Configuring the default tracking behavior

If you find yourself changing the tracking behavior for many queries, you may want to change the default instead:

protected override void OnConfiguring(DbContextOptionsBuilder optionsBuilder)
{
    optionsBuilder
        .UseSqlServer(@"Server=(localdb)\mssqllocaldb;Database=EFQuerying.Tracking;Trusted_Connection=True")
        .UseQueryTrackingBehavior(QueryTrackingBehavior.NoTracking);
}

This makes all your queries non-tracking by default. You can still add AsTracking() to make specific queries tracking.

Tracking and custom projections

Even if the result type of the query isn't an entity type, EF Core will still track entity types contained in the result by default. In the following query, which returns an anonymous type, the instances of Blog in the result set will be tracked.

var blog = context.Blogs
    .Select(
        b =>
            new { Blog = b, PostCount = b.Posts.Count() });

If the result set contains entity types coming out from LINQ composition, EF Core will track them.

var blog = context.Blogs
    .Select(
        b =>
            new { Blog = b, Post = b.Posts.OrderBy(p => p.Rating).LastOrDefault() });

If the result set doesn't contain any entity types, then no tracking is done. In the following query, we return an anonymous type with some of the values from the entity (but no instances of the actual entity type). There are no tracked entities coming out of the query.

var blog = context.Blogs
    .Select(
        b =>
            new { Id = b.BlogId, b.Url });

EF Core supports doing client evaluation in the top-level projection. If EF Core materializes an entity instance for client evaluation, it will be tracked.
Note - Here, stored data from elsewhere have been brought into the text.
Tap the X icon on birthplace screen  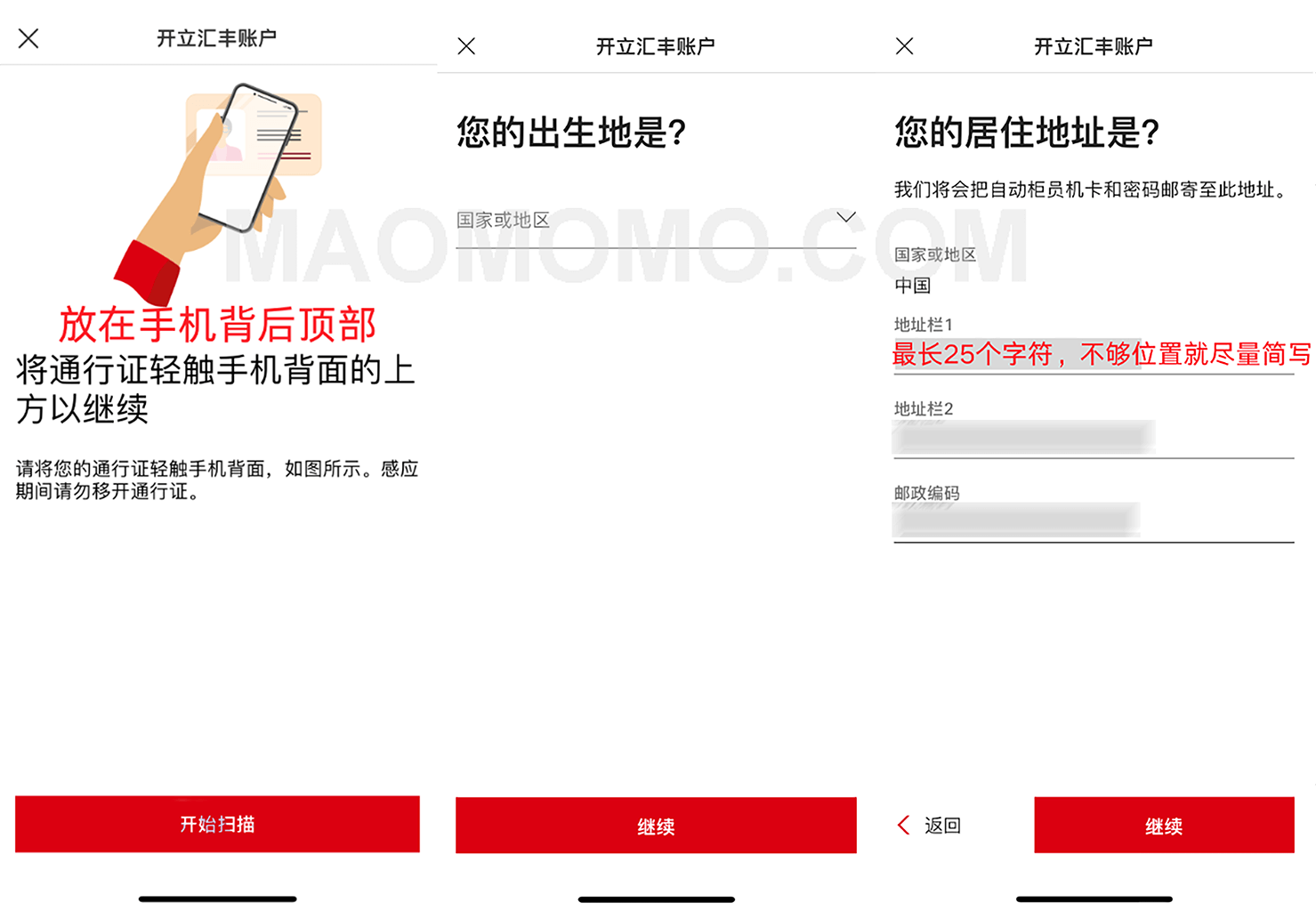coord(466,46)
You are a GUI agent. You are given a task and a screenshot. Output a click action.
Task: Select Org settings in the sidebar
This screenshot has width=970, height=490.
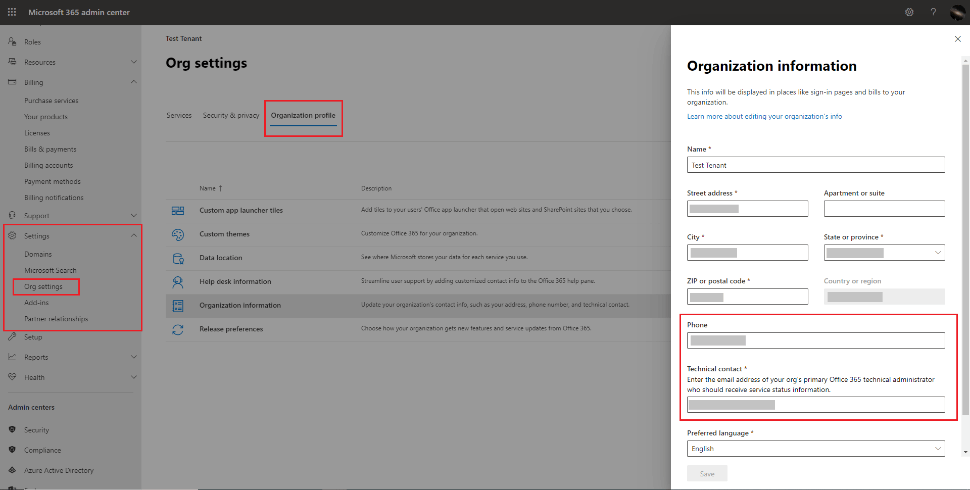tap(43, 286)
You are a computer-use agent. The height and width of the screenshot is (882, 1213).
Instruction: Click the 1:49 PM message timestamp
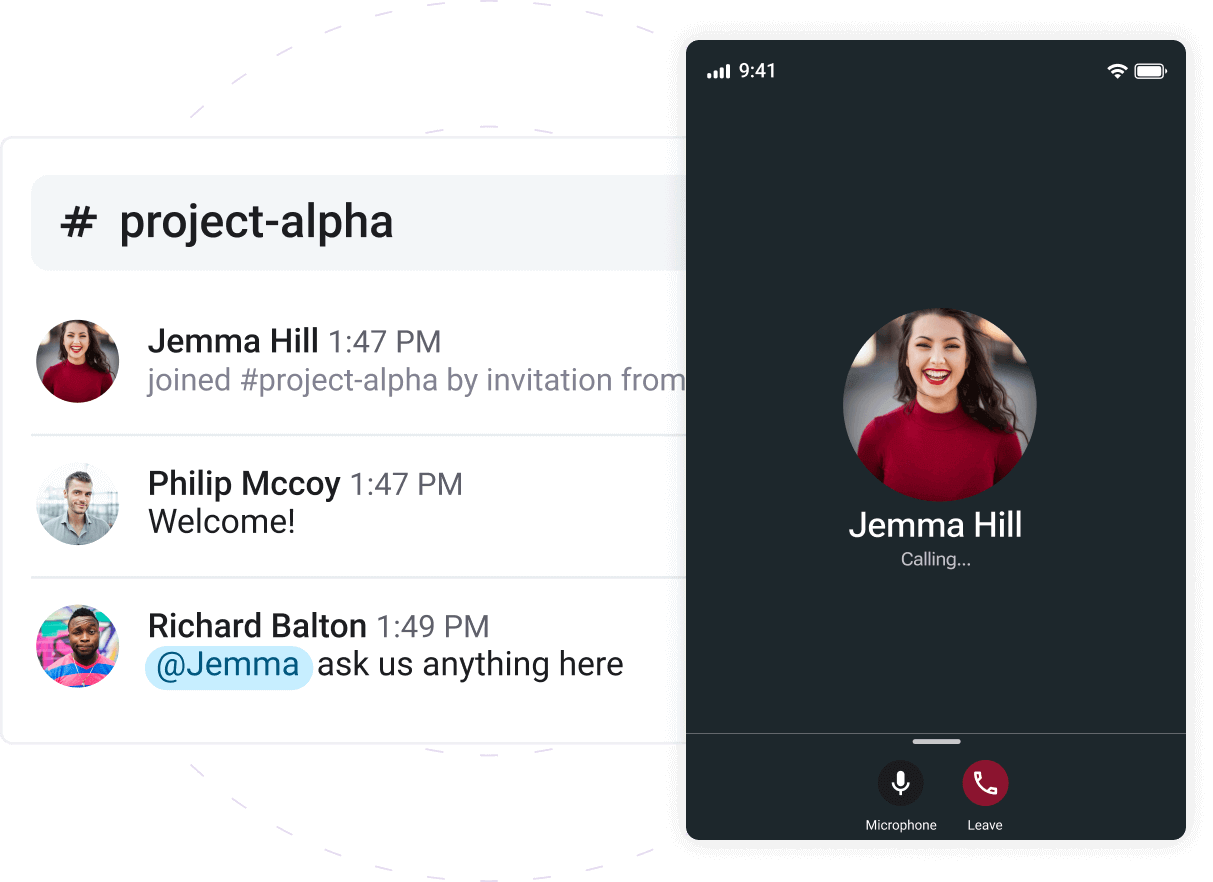tap(433, 627)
Here, since we're passing blog entities to the client method StandardizeURL, EF Core will track the blog instances too.

var blogs = context.Blogs
    .OrderByDescending(blog => blog.Rating)
    .Select(
        blog => new { Id = blog.BlogId, Url = StandardizeUrl(blog) })
    .ToList();
public static string StandardizeUrl(Blog blog)
{
    var url = blog.Url.ToLower();

    if (!url.StartsWith("http://"))
    {
        url = string.Concat("http://", url);
    }

    return url;
}

EF Core doesn't track the keyless entity instances contained in the result. But EF Core tracks all the other instances of entity types with a key according to rules above.

Previous versions

Before version 3.0, EF Core had some differences in how tracking was done. Notable differences are as follows:

  • As explained in the Client vs Server Evaluation page, EF Core supported client evaluation in any part of the query before version 3.0. Client evaluation caused materialization of entities, which weren't part of the result. So EF Core analyzed the result to detect what to track. This design had certain differences as follows:

    • Client evaluation in the projection, which caused materialization but didn't return the materialized entity instance wasn't tracked. The following example didn't track blog entities.
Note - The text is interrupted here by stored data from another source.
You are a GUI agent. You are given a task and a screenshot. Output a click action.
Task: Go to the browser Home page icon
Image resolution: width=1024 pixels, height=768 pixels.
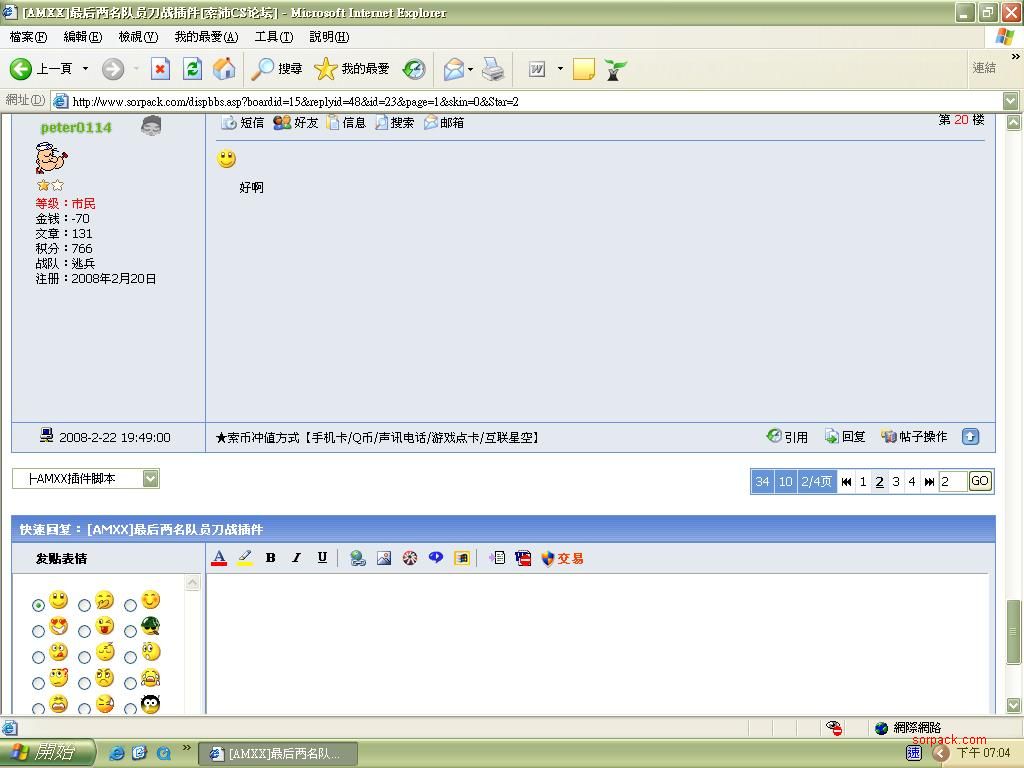225,69
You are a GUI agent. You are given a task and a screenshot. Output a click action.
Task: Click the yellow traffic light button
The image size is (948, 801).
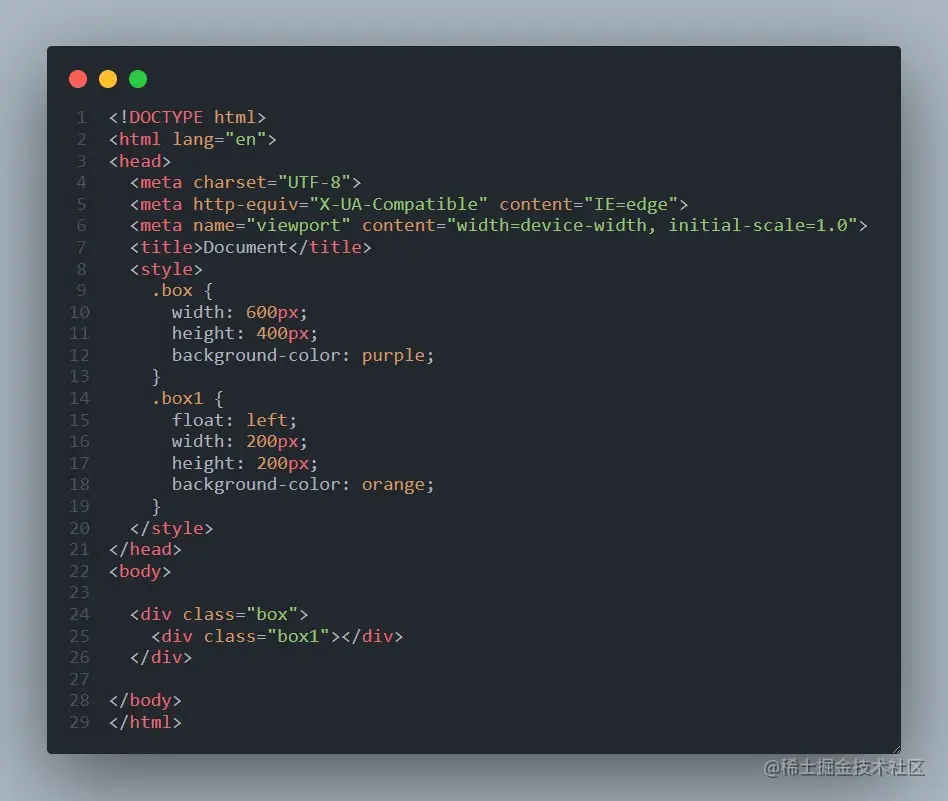108,79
      var blogs = context.Blogs
          .OrderByDescending(blog => blog.Rating)
          .Select(
              blog => new { Id = blog.BlogId, Url = StandardizeUrl(blog) })
          .ToList();
      
    • EF Core didn't track the objects coming out of LINQ composition in certain cases. The following example didn't track Post.
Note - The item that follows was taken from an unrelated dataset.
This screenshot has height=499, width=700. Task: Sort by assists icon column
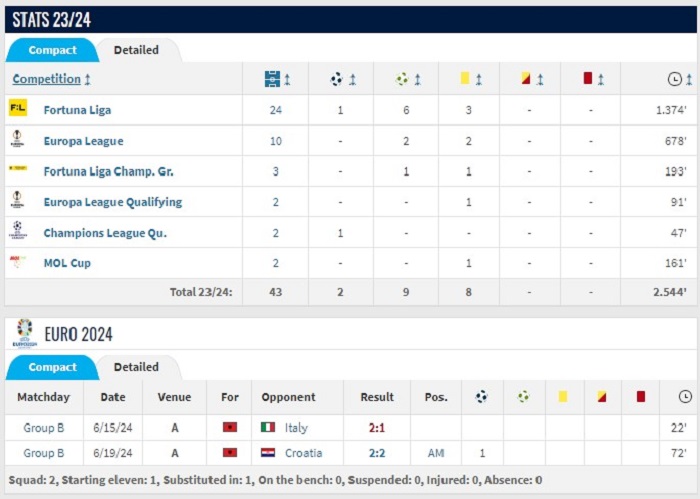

      var blog = context.Blogs
          .Select(
              b =>
                  new { Blog = b, Post = b.Posts.OrderBy(p => p.Rating).LastOrDefault() });
      
  • Whenever query results contained keyless entity types, the whole query was made non-tracking. That means that entity types with keys, which are in the result weren't being tracked either.

  • EF Core used to do identity resolution in no-tracking queries. It used weak references to keep track of entities that had already been returned. So if a result set contained the same entity multiples times, you would get the same instance for each occurrence. Though if a previous result with the same identity went out of scope and got garbage collected, EF Core returned a new instance.